* ASSIGNED TASK *
Copy out only the span from the line with "サイト (855, 1055)" to the end of the data, both ends kept, word for word.

:::::

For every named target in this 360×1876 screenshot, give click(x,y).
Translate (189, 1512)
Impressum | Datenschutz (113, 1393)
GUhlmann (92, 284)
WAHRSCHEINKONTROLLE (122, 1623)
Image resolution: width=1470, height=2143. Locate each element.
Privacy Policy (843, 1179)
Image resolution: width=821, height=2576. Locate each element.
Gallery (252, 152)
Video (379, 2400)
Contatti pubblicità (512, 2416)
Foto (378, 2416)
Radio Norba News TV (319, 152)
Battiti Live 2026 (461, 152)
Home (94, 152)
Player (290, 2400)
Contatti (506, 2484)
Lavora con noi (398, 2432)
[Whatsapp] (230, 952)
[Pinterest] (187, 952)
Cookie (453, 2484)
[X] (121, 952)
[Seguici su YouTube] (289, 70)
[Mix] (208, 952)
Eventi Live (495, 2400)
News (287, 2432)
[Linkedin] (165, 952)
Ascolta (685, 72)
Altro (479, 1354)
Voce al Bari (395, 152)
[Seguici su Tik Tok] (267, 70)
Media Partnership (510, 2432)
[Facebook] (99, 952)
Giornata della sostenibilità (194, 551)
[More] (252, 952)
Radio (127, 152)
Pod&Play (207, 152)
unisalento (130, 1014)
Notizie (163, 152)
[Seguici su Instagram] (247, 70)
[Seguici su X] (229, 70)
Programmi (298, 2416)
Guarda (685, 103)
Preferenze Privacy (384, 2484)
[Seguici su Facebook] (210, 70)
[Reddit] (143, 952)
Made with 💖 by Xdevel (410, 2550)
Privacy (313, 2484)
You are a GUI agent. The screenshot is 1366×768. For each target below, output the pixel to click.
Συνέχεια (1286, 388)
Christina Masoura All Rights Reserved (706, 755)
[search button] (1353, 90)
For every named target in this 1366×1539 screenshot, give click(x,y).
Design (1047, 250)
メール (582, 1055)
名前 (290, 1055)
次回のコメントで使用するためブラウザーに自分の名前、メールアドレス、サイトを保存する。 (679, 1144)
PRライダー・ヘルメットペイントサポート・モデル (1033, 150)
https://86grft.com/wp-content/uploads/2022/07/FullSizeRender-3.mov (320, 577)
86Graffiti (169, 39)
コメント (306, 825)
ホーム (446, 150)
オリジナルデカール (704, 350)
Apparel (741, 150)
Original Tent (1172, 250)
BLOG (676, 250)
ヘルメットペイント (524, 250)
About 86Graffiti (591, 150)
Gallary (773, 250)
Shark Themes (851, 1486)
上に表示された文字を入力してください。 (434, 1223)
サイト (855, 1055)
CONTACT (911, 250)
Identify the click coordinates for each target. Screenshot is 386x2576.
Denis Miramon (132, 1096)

:::::

* EXERCISE ANSWER *
サイト (855, 1055)
CONTACT (911, 250)
Identify the click coordinates for each target. Screenshot is 386x2576.
Denis Miramon (132, 1096)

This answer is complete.